1er septembre 2015 13h59

Lili ...
J'savais pas que Vauban avait fait pour le prolo.
Je le pensais uniquement occupé à sauvegarder les intérêts de l'ordre.

1er septembre 2015 20h08
modifiée
1er septembre 2015 20h43

Jean
La seule chose que je sais de Vauban c'est qu'il était super doué pour fabriquer des forts imprenables et pour prendre ces mêmes forts imprenables

Il a inventé un truc génial pour réduire le nombre de morts lorsqu'on construisait une tranchée pour aller aux fortifications du fort ennemi et les faire sauter avec des tonneaux de poudre, il a fait construire les tranchées non pas en ligne droite vers le mur du fort mais en zig zag. En effet quand l'ennemi approchait des murs les défenseurs du fort faisaient une sortie sautaient dans la tranchée et tuaient tous les travailleurs qui s'y trouvaient qui s'enfuyaient mais se faisaient tirer comme des lapins sur une longue ligne droite. Avec les zig zag ils pouvaient aller se cacher au premier virage et les attaquant arrivaient pour les défendre.

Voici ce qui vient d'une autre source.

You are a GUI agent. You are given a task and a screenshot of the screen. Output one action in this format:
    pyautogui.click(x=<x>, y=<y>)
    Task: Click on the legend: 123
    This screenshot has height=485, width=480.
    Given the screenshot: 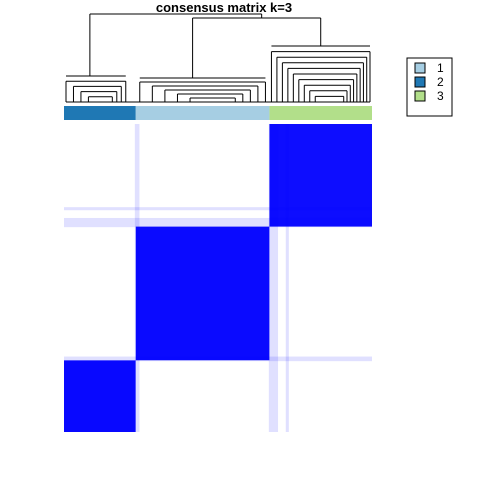 What is the action you would take?
    pyautogui.click(x=430, y=87)
    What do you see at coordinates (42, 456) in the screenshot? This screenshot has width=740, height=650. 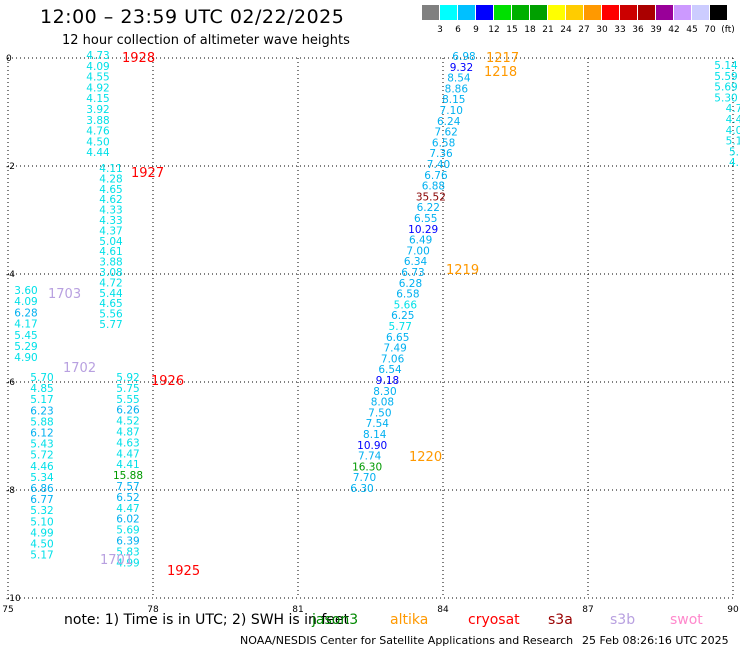 I see `swh-value: 5.72` at bounding box center [42, 456].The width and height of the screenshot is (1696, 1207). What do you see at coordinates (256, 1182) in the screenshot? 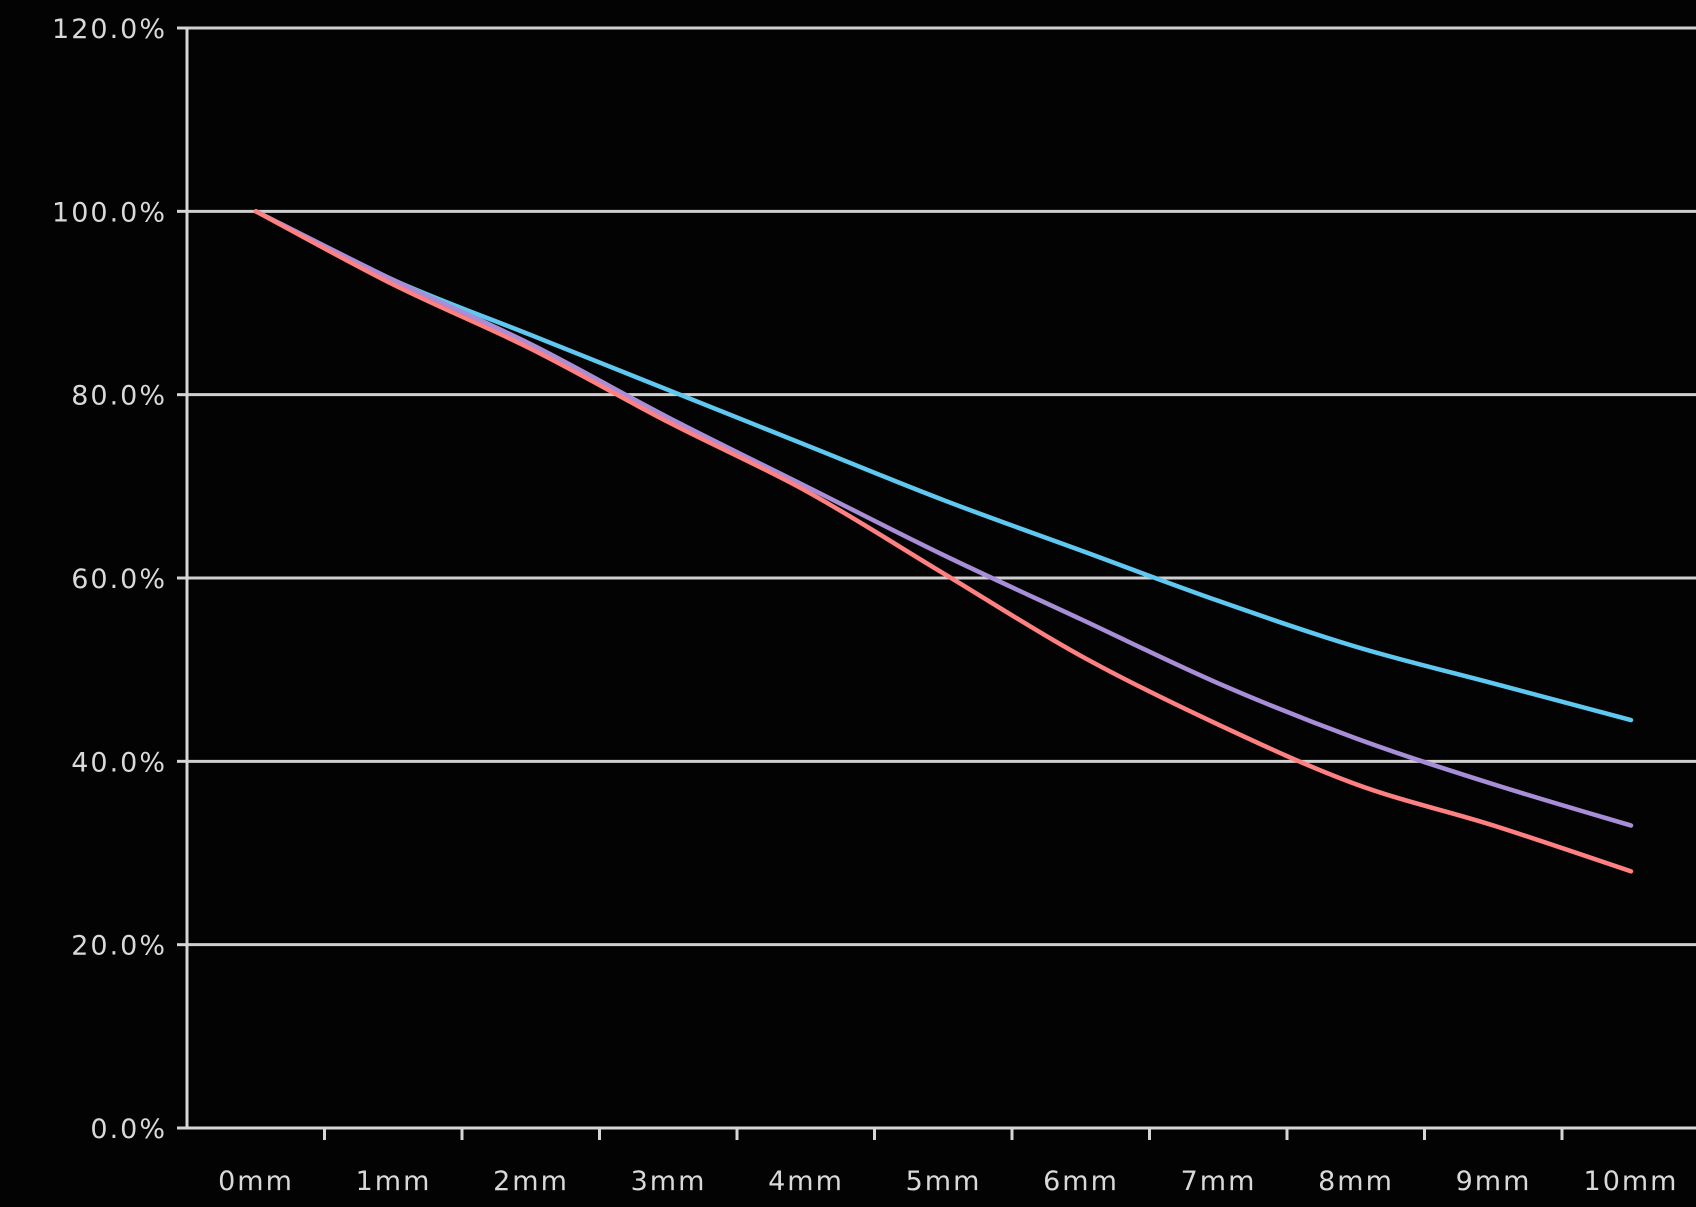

Sacré Zorro heu non Vauban

heu les zhumains ne sont jamais tout blanc ou tout noir sauf au cinéma

2 septembre 2015 11h22

Segel
Mais ils font quoi au juste pour les pauvres les employés, les ouvriers, les profs, les chômeurs, les gens au RSA, les SDF, les réfugiés de Calais, etc... ?

Voyez vous où mène l'hypocrisie de ceux qui pointent du doigt vers l'action individuelle ?
Ce sont les ennemis de l'action collective en fait.

Ils font le même diagnostic dans le domaine de l'environnement, quand ils critiquent par exemple le fait que José Bové aille à Strabourg autrement qu'en vélo ...

Quel est leur but ?

2 septembre 2015 12h22

Tinou70
Ils font le même diagnostic dans le domaine de l'environnement, quand ils critiquent par exemple le fait que José Bové aille à Strabourg autrement qu'en vélo ...

Quel est leur but ?


Comment déterminer le but alors qu'on ne sait pas comment il y va ?

2 septembre 2015 20h53

Jean
Tinou70 Segel
Comment m'avez vous démasqué ? Je suis le petit fils caché d'Hitler et ma mère est l'arrière petite fille de Staline née du petit fils de Staline et de la fille de Mao

Cultivez bien la haine de l'autre, Les Morgan, Goldman, Rothschild, Draghy et les Sachs en pissent dans leur froc tellement ils se marrent.

2 septembre 2015 23h17

Segel
Je ne cultive pas la haine de l'autre Jean bien au contraire.
Sache que ce sont précisément ces gens, les grands banquiers, qui sont les principaux défenseurs de ce libéralisme dévoyé, qui mène à l'atomisation de la société, et de ce fait à la perte de toute "conscience collective".

Conscience collective.

Oui, j'ose ce gros mot.
Et toute la discussion ne parle que de ça.
A opposer aux petits gestes individuels qui donnent bonne conscience.

4 septembre 2015 01h35

Mag
Valery les pouces verts, pas encore tout à fait, j'apprends.